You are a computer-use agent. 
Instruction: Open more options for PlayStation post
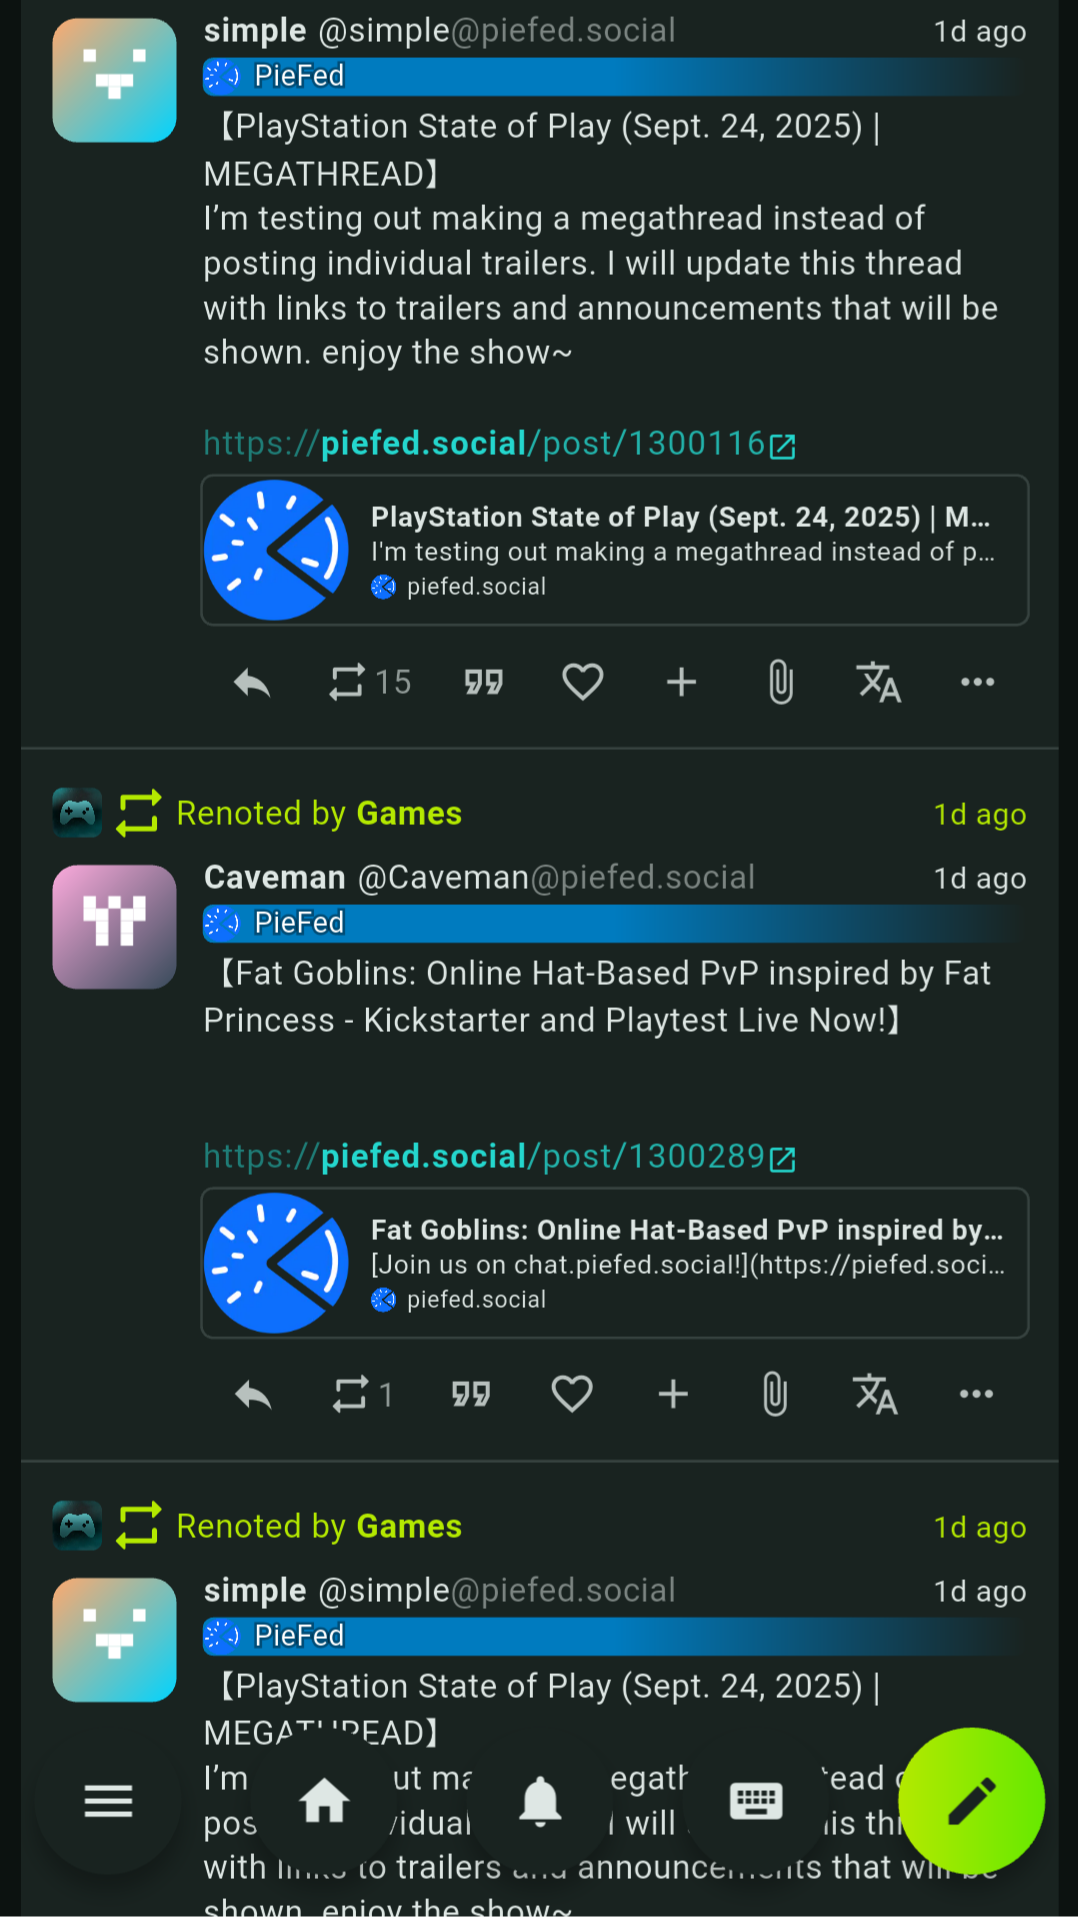click(977, 682)
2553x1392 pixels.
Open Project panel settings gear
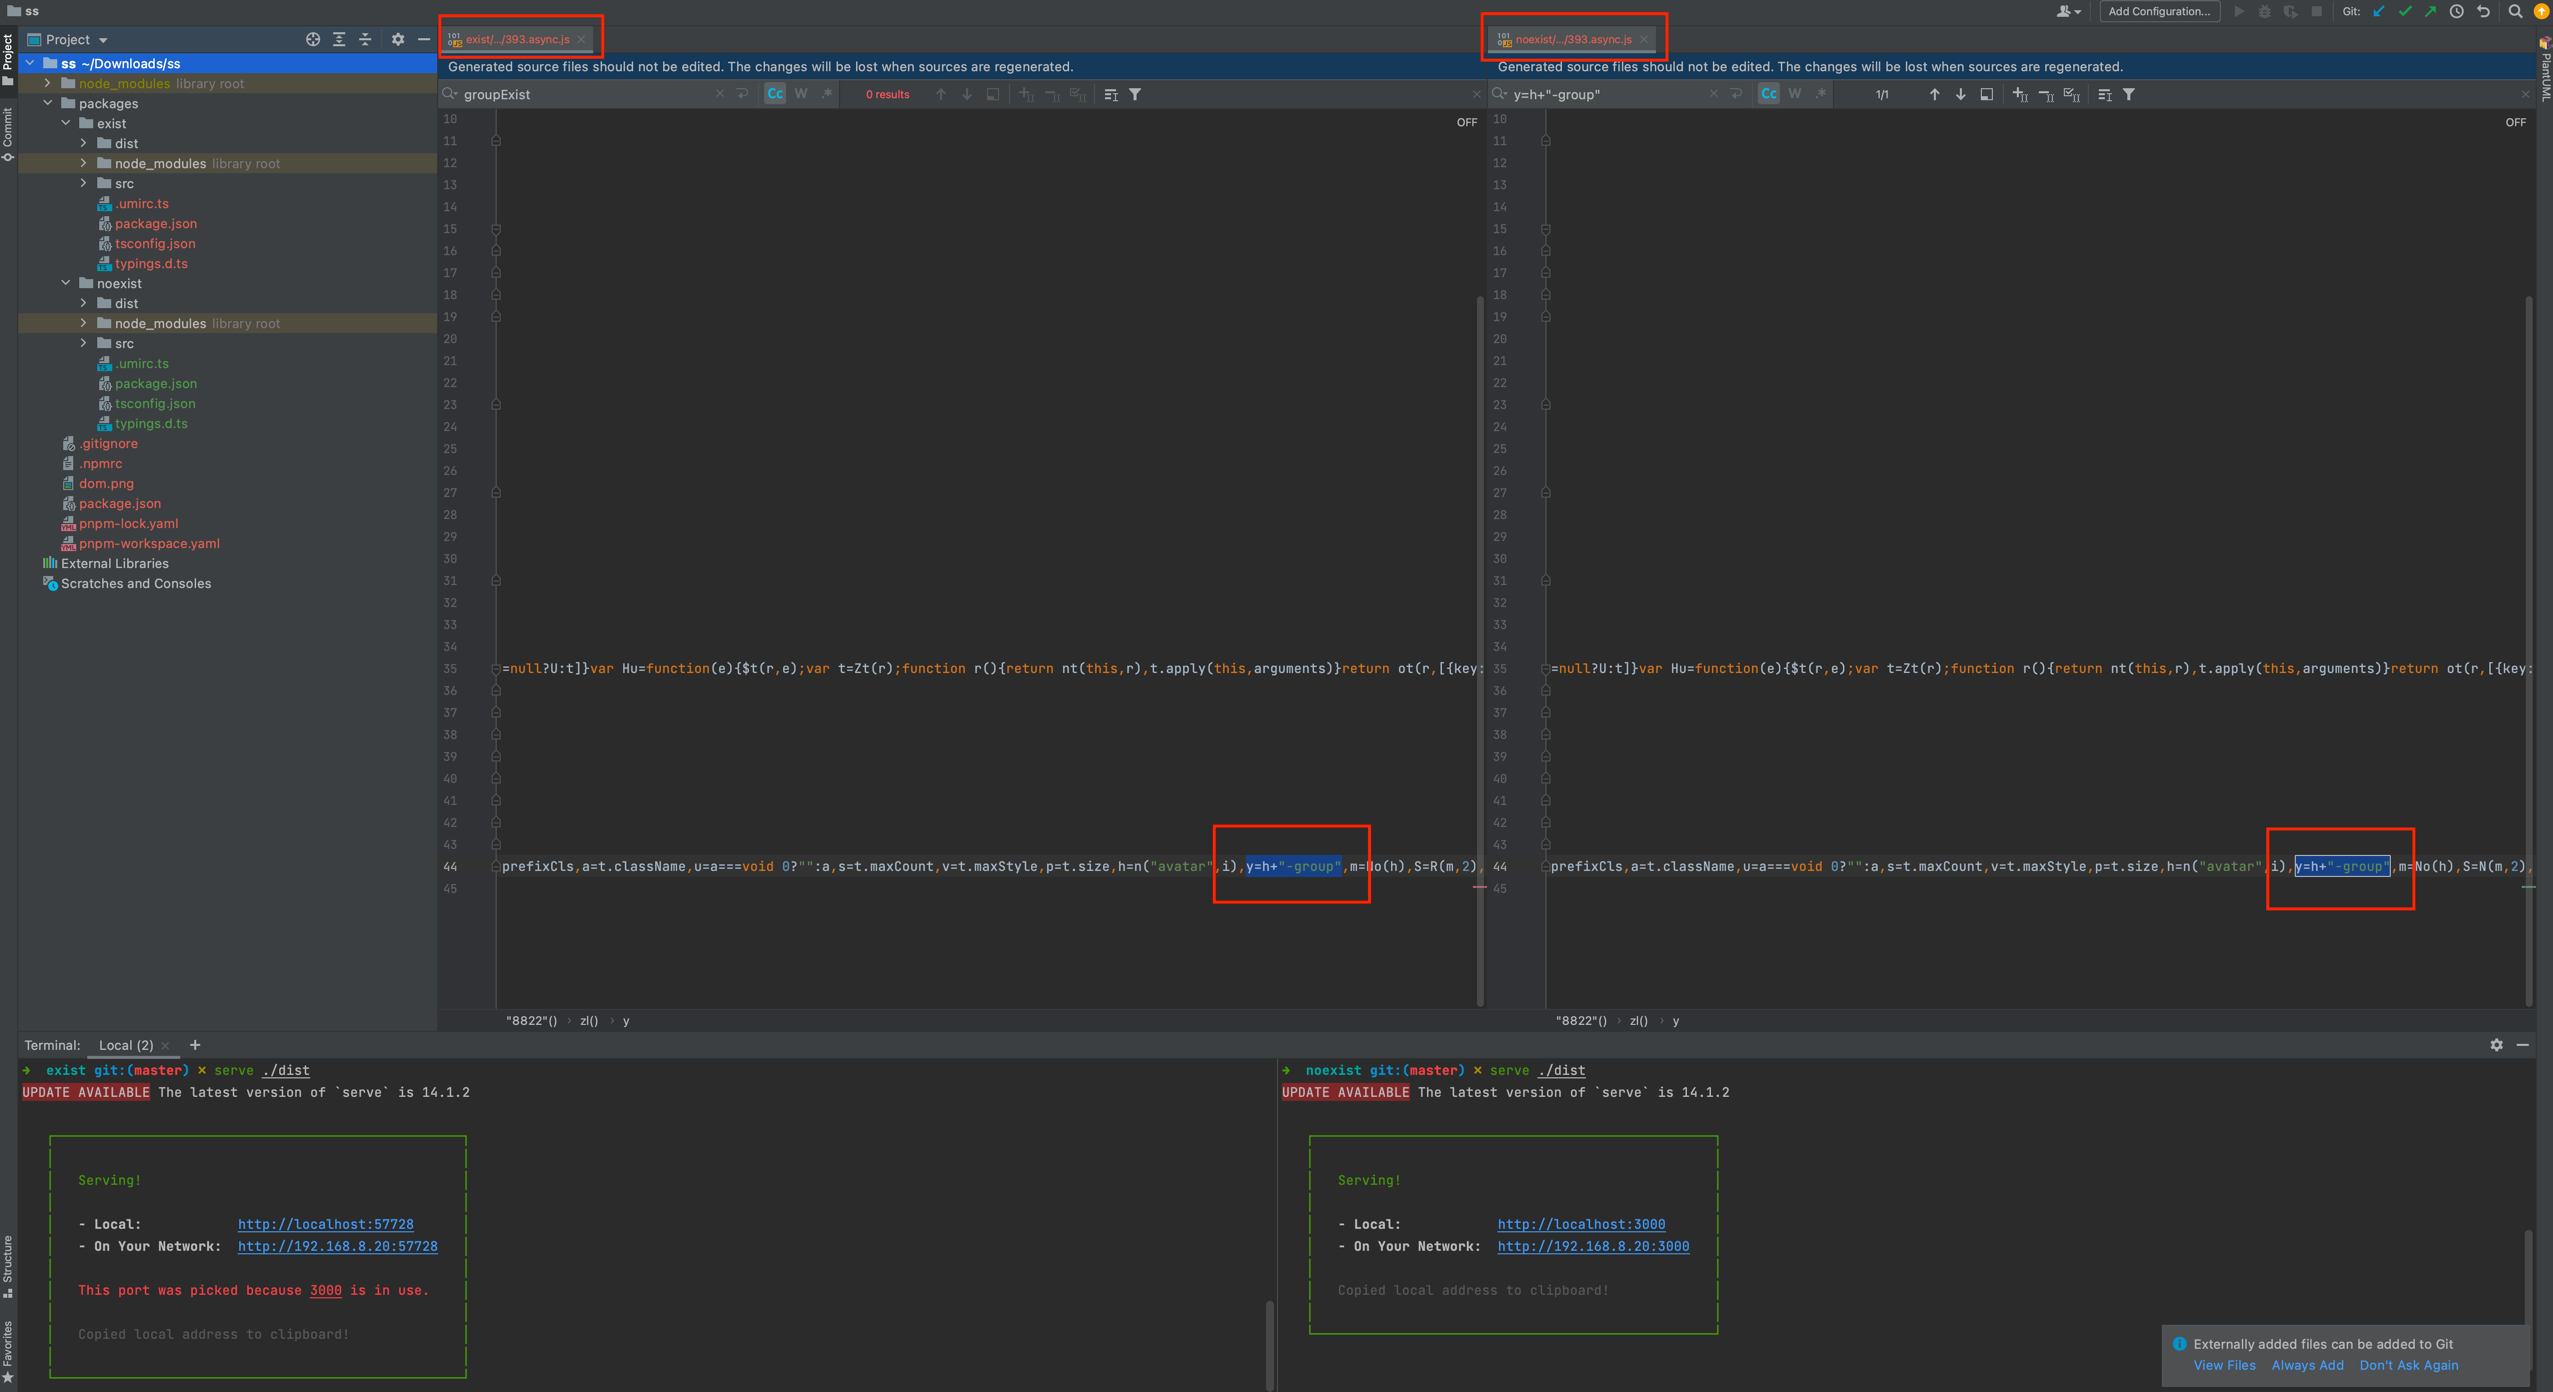click(x=398, y=39)
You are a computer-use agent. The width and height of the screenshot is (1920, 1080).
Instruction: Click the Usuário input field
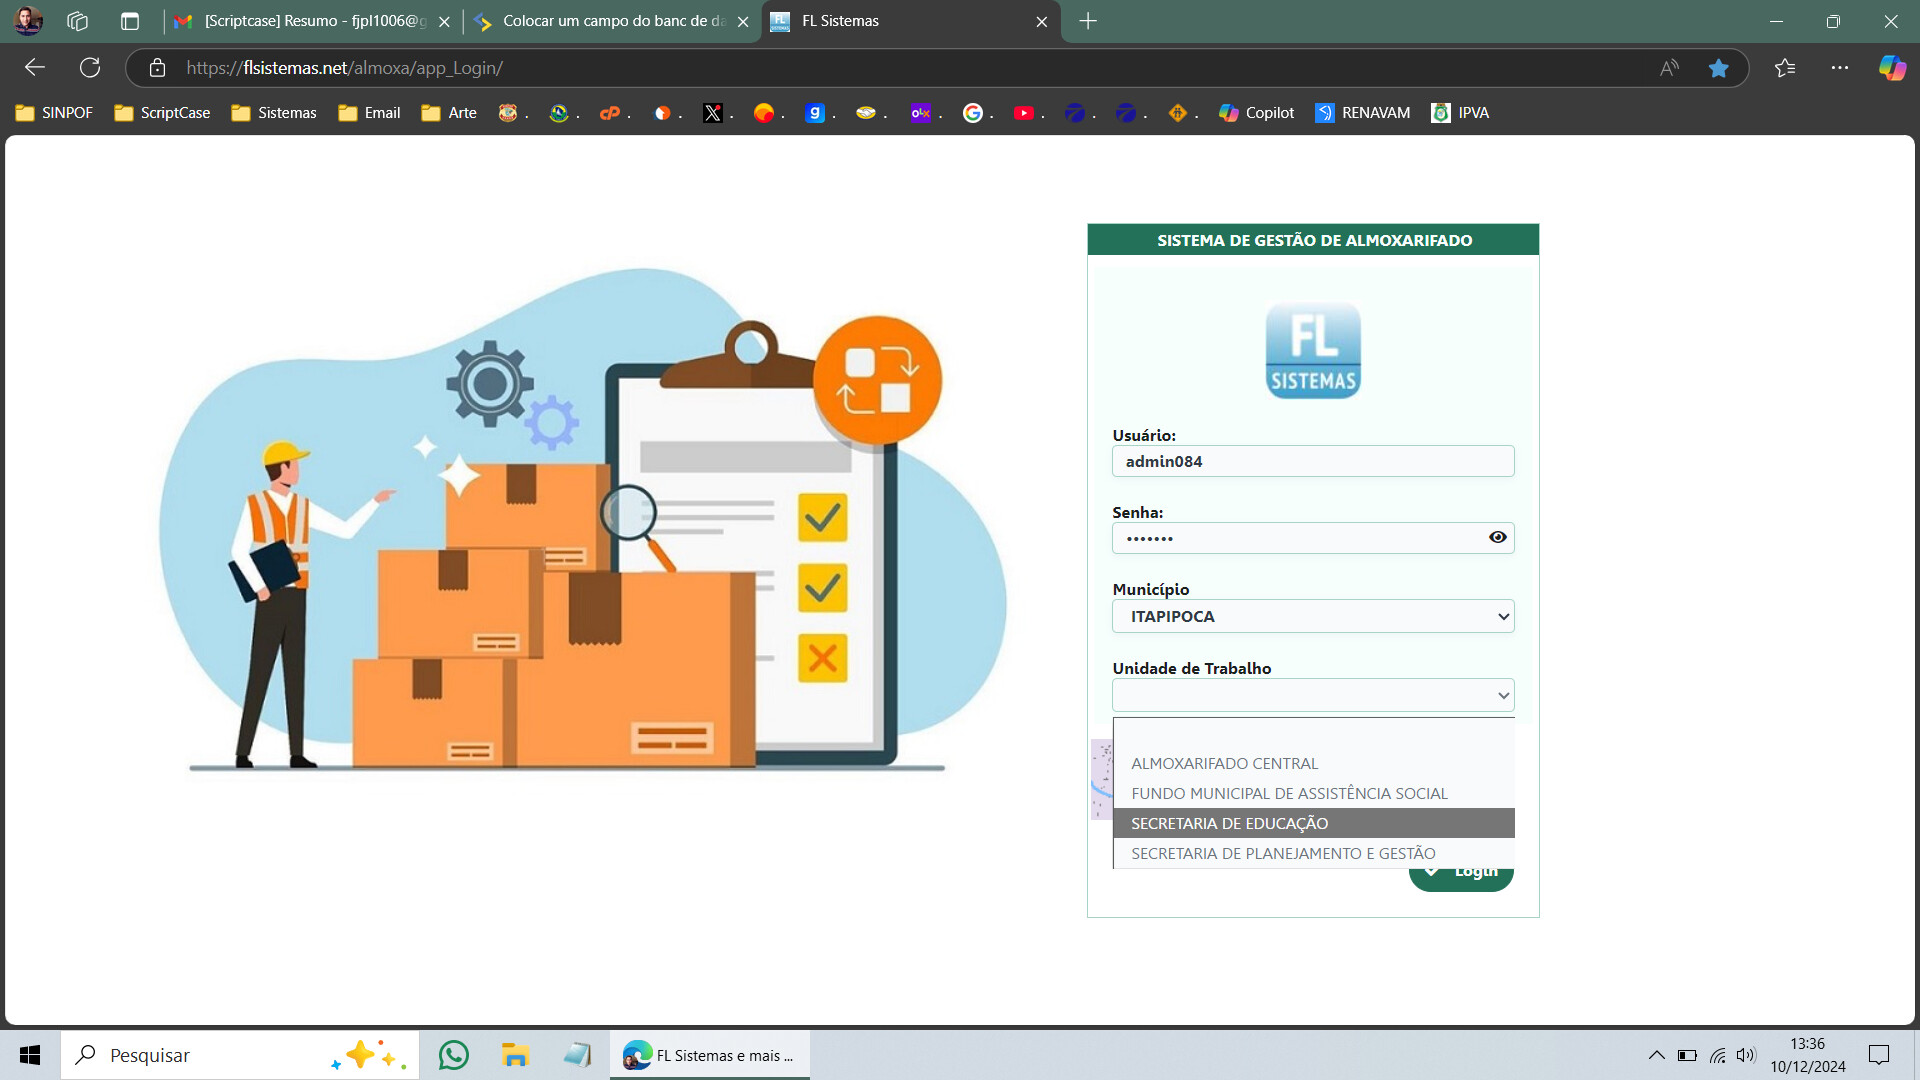pyautogui.click(x=1312, y=461)
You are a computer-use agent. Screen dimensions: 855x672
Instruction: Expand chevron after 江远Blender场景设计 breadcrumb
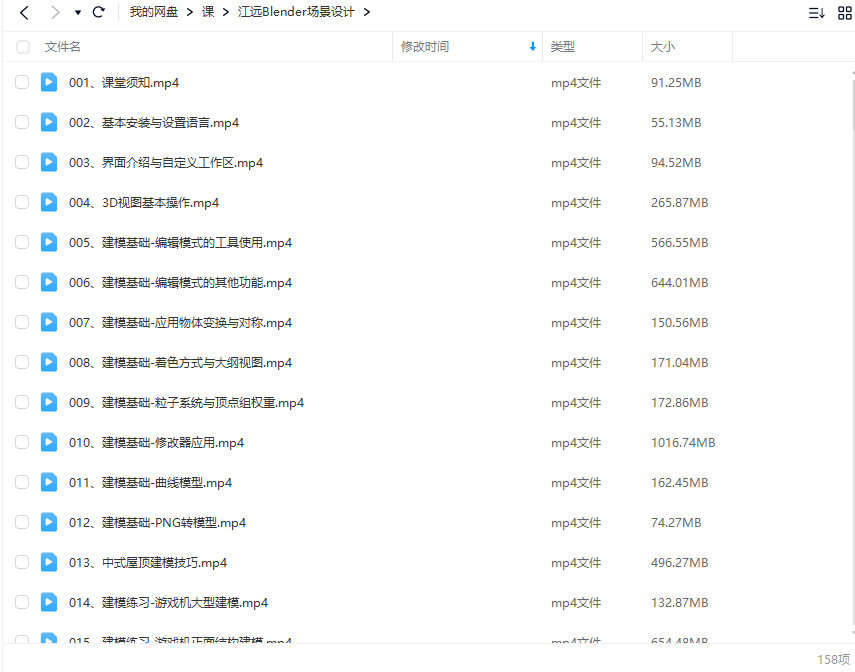tap(366, 13)
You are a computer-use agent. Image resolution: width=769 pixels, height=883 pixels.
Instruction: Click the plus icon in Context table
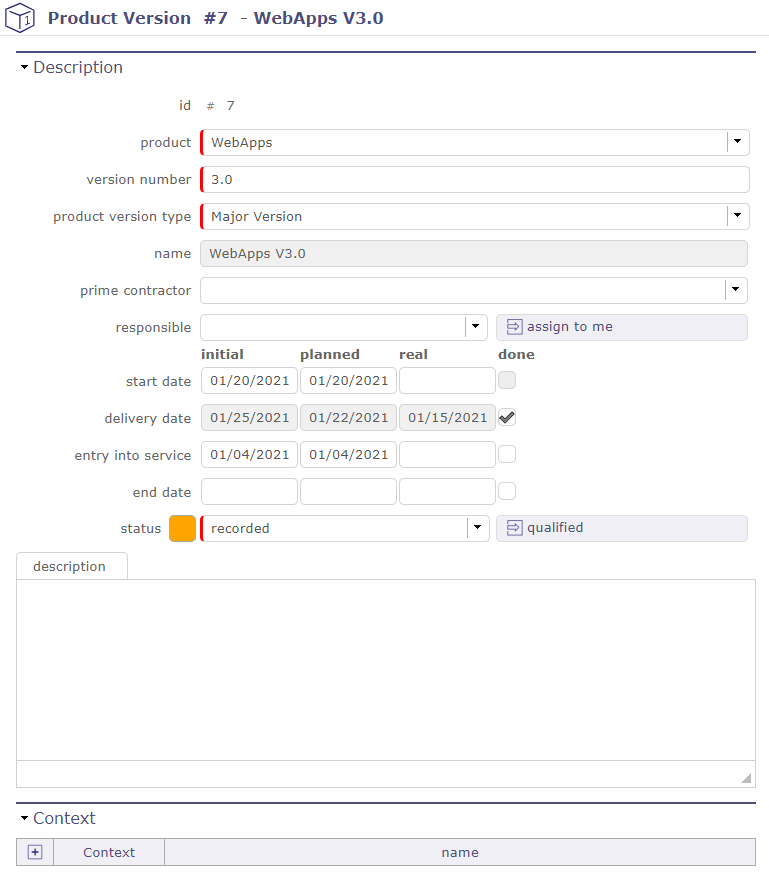(x=35, y=852)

◇ ◇ ◇ ◇ ◇ ◇ ◇

Job
Echo every line of the data above word for word, leaving out the pictures.

Final result
You are a computer-use agent. 
Instruction: Open more options for PlayStation post
click(977, 682)
2553x1392 pixels.
Open Project panel settings gear
click(x=398, y=39)
You are a computer-use agent. The width and height of the screenshot is (1920, 1080).
Instruction: Click the Usuário input field
pyautogui.click(x=1312, y=461)
You are a computer-use agent. Screen dimensions: 855x672
Instruction: Expand chevron after 江远Blender场景设计 breadcrumb
tap(366, 13)
You are a computer-use agent. Image resolution: width=769 pixels, height=883 pixels.
Instruction: Click the plus icon in Context table
(x=35, y=852)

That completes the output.